WHAT IS BEING ASKED: Please reproduce the rows below unchanged, starting with the line that contains "This screenshot has height=570, width=805." and continuing through the line that contains "click(1865, 361)".
----- EXERCISE DATA
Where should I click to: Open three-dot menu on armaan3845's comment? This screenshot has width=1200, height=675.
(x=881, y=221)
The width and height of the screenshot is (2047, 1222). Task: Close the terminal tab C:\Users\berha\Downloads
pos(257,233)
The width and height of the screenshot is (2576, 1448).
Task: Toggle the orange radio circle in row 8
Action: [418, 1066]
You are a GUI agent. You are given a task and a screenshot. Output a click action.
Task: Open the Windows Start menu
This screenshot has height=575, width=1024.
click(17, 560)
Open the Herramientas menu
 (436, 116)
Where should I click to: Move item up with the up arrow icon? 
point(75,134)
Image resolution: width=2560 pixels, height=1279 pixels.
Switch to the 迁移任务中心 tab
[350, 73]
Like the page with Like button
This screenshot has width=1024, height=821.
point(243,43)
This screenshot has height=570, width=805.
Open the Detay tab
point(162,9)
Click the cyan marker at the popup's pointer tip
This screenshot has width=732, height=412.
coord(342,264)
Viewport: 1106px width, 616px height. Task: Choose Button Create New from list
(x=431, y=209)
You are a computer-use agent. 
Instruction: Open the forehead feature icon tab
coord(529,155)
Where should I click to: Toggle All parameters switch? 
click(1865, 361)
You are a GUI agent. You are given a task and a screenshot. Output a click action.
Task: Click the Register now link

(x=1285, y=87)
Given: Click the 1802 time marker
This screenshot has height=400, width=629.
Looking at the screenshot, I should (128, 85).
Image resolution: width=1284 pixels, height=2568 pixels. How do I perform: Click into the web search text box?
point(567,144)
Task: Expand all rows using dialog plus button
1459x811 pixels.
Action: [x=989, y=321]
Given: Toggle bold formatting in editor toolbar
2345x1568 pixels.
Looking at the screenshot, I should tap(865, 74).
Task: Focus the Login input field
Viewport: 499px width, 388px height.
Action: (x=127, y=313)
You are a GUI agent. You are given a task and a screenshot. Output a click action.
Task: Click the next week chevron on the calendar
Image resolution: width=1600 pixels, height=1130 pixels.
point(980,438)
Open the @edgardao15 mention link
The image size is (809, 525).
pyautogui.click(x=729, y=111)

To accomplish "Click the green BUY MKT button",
----------
RESPONSE:
This screenshot has height=570, width=805.
Open the Detay tab
point(162,9)
Click the cyan marker at the popup's pointer tip
This screenshot has width=732, height=412.
coord(342,264)
Viewport: 1106px width, 616px height. Task: Choose Button Create New from list
(x=431, y=209)
You are a computer-use agent. 
Instruction: Open the forehead feature icon tab
coord(529,155)
Where should I click to: Toggle All parameters switch? 
click(1865, 361)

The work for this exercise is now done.